Work instructions -
Lay out the records as a JSON list of strings, one string per line and blank lines omitted, starting at the line that contains "Where should I click to: Click the 2" and ending at the line that contains "Action: click(x=965, y=63)".

* BEGIN *

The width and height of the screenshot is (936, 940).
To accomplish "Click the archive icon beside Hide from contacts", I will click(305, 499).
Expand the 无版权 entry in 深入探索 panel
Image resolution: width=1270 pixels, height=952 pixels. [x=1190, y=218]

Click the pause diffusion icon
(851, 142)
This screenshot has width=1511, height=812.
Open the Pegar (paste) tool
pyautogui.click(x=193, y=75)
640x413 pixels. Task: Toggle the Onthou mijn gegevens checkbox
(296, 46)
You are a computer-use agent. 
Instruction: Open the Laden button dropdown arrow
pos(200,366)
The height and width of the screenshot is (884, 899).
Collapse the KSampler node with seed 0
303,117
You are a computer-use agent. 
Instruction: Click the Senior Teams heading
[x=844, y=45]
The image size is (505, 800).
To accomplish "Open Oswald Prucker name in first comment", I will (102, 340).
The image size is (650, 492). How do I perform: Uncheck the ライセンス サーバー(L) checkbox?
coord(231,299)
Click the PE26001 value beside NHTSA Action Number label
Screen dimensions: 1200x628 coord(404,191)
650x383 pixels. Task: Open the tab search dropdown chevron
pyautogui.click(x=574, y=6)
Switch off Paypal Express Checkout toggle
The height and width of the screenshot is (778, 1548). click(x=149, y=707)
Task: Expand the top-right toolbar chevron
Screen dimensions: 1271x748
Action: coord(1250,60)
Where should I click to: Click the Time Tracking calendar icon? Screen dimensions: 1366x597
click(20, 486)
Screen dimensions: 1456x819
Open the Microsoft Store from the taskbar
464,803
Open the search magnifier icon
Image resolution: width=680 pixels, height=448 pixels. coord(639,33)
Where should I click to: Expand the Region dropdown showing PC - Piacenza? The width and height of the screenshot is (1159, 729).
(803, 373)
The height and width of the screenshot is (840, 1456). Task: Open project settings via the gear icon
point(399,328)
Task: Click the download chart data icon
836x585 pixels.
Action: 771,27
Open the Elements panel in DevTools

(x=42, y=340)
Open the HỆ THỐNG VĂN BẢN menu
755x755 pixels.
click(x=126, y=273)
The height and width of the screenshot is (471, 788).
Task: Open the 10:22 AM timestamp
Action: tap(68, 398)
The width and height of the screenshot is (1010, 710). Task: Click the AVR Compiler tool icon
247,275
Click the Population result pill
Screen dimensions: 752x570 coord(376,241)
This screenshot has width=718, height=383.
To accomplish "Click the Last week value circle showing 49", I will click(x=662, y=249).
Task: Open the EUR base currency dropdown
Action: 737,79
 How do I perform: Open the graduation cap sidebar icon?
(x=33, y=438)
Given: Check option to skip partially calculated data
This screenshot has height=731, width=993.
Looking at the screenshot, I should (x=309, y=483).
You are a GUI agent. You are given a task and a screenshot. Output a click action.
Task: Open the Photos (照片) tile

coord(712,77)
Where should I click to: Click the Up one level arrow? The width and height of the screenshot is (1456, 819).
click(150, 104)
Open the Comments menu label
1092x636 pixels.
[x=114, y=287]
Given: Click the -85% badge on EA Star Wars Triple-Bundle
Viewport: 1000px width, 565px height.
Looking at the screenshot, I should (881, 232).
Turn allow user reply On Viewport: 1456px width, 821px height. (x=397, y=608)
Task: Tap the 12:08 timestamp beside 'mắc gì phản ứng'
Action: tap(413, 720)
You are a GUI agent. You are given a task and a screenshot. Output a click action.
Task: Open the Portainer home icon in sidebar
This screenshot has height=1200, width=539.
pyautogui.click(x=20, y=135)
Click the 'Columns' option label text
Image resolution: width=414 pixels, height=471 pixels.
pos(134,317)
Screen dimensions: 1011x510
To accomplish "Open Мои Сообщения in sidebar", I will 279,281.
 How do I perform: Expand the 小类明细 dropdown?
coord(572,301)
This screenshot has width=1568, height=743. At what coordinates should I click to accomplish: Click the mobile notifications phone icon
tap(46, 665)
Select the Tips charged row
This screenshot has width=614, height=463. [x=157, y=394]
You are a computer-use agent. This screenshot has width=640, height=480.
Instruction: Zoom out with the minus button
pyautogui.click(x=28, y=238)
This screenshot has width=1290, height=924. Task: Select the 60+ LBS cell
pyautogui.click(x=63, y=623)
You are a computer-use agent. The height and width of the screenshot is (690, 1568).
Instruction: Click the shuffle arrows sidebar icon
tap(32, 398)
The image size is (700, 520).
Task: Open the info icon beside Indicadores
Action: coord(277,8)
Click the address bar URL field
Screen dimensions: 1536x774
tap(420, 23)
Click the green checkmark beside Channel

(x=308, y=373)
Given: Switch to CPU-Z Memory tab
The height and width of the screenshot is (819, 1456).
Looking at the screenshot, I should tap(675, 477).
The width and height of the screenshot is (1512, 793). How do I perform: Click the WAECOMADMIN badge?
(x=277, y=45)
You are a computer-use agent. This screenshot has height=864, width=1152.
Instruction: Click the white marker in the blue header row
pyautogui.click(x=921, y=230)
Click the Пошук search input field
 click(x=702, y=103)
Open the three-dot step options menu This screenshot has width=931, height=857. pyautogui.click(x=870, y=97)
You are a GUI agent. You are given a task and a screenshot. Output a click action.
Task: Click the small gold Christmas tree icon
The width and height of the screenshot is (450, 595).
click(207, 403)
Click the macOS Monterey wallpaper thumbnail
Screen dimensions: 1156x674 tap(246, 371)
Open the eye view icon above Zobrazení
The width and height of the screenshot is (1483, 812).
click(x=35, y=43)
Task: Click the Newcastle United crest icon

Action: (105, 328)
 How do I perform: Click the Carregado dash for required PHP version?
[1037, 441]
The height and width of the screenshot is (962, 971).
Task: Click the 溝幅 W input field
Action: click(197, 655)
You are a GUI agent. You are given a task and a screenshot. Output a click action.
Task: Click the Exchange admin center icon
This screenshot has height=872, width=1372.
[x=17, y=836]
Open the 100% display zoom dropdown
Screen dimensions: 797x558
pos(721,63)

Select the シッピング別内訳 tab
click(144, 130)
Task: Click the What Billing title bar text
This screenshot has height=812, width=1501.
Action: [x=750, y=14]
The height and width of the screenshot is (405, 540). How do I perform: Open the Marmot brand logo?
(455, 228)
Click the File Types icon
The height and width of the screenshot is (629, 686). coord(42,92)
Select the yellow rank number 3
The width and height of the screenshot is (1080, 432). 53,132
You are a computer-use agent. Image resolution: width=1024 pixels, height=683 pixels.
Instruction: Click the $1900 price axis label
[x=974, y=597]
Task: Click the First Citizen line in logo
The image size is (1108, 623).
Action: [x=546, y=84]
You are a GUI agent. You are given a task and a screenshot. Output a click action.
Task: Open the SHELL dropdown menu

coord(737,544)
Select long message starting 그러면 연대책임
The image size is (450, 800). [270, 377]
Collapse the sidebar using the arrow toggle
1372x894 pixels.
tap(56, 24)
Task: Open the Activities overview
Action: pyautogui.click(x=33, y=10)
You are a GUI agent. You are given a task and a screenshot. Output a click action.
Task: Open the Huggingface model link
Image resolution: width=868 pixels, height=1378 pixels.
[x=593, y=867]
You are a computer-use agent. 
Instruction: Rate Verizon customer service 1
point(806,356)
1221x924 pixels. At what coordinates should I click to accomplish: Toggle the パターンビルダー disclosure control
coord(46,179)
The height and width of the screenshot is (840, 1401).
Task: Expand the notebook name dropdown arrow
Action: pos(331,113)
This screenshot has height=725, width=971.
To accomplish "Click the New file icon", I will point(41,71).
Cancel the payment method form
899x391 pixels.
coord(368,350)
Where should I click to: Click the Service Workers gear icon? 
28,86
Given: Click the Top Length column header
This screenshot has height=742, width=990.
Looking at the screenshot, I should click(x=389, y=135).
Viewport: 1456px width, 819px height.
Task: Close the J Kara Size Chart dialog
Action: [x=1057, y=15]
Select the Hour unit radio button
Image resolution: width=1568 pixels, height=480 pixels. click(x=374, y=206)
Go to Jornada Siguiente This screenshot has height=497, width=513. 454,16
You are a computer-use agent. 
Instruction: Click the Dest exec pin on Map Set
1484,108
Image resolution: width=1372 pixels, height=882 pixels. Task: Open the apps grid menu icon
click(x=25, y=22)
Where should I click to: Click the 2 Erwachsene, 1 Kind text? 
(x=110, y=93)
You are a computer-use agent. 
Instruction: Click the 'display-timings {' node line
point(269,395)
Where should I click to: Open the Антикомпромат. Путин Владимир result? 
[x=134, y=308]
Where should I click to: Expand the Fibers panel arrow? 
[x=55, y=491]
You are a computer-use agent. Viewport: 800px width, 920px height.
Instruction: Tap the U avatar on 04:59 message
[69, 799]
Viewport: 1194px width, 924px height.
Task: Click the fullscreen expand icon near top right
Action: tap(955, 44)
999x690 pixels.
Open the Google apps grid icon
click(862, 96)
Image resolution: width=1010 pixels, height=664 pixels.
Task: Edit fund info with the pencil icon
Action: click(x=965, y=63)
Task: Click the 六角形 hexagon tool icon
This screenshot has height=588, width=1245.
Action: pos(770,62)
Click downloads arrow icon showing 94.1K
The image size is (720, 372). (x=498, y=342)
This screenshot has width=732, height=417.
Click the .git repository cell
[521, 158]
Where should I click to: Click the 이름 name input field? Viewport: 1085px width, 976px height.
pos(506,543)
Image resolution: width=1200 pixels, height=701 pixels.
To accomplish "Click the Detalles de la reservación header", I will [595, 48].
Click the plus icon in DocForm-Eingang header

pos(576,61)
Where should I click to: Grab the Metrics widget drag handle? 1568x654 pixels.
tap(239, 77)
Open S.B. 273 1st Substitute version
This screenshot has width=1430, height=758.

* END *

Exercise response -
[
  "Where should I click to: Click the 2 Erwachsene, 1 Kind text? ",
  "(x=110, y=93)",
  "You are a computer-use agent. ",
  "Instruction: Click the 'display-timings {' node line",
  "point(269,395)",
  "Where should I click to: Open the Антикомпромат. Путин Владимир result? ",
  "[x=134, y=308]",
  "Where should I click to: Expand the Fibers panel arrow? ",
  "[x=55, y=491]",
  "You are a computer-use agent. Viewport: 800px width, 920px height.",
  "Instruction: Tap the U avatar on 04:59 message",
  "[69, 799]",
  "Viewport: 1194px width, 924px height.",
  "Task: Click the fullscreen expand icon near top right",
  "Action: tap(955, 44)",
  "999x690 pixels.",
  "Open the Google apps grid icon",
  "click(862, 96)",
  "Image resolution: width=1010 pixels, height=664 pixels.",
  "Task: Edit fund info with the pencil icon",
  "Action: click(x=965, y=63)"
]